Retrieving thermodynamic profiles in the atmospheric boundary layer from ground-based passive remote sensing instruments using an optimal estimation physical retrieval

Thermodynamic profiles in the atmospheric boundary layer can be retrieved from ground-based passive remote sensing instruments with an optimal estimation physical retrieval such as Tropospheric Remotely Observed Profiling via Optimal Estimation (TROPoe). The retrieval combines measurements, prior information, and corresponding uncertainties to find an optimal solution of the atmospheric state. TROPoe permits combining passively sensed radiances from infrared spectrometers and microwave radiometers with thermodynamic profiles from Raman lidars, Differential Absorption lidars, Radio Acoustic Sounding Systems, radio soundings, or numerical weather prediction models. After more than 10 years of development, the TROPoe retrieval code was recently converted to Python and put into a Docker container to facilitate its usage for both operations and research. It is currently used operationally by the Department of Energy (DOE) Atmospheric Radiation Measurement (ARM) program and by the Swiss weather service MeteoSwiss as part of the EUMETNET. With a high temporal resolution on the order of minutes, the retrieved thermodynamic profiles are a powerful tool to study the temporal evolution of the boundary layer.

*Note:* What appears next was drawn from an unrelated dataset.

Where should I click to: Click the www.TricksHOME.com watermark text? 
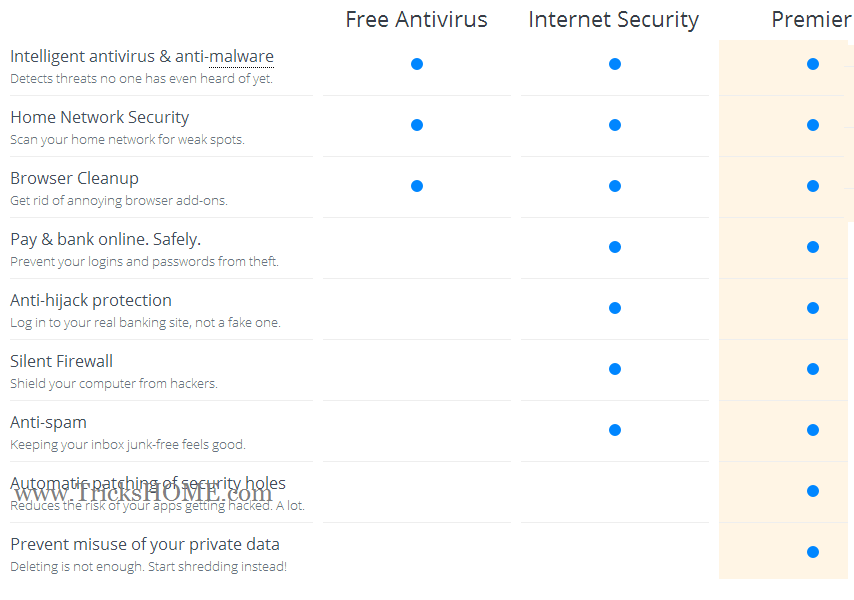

Since each profile is retrieved independently from the previous one, the time series of thermodynamic variables contain random uncorrelated noise, which may hinder the study of diurnal cycles and temporal tendencies. In this work, we investigate how the temporal consistency of thermodynamic profiles retrieved with TROPoe can be improved by including information from a previous retrieved profile as input to the retrieval. We demonstrate that this method works well in mid-latitudes, polar and tropical sites and for retrievals based on measurements from infrared spectrometers and microwave radiometers. We further present methods to enhance the availability of valid profiles retrieved from infrared spectrometers by preventing overfitting and by adding information from an additional infrared band in high moisture environments when the typically used spectral bands are saturated.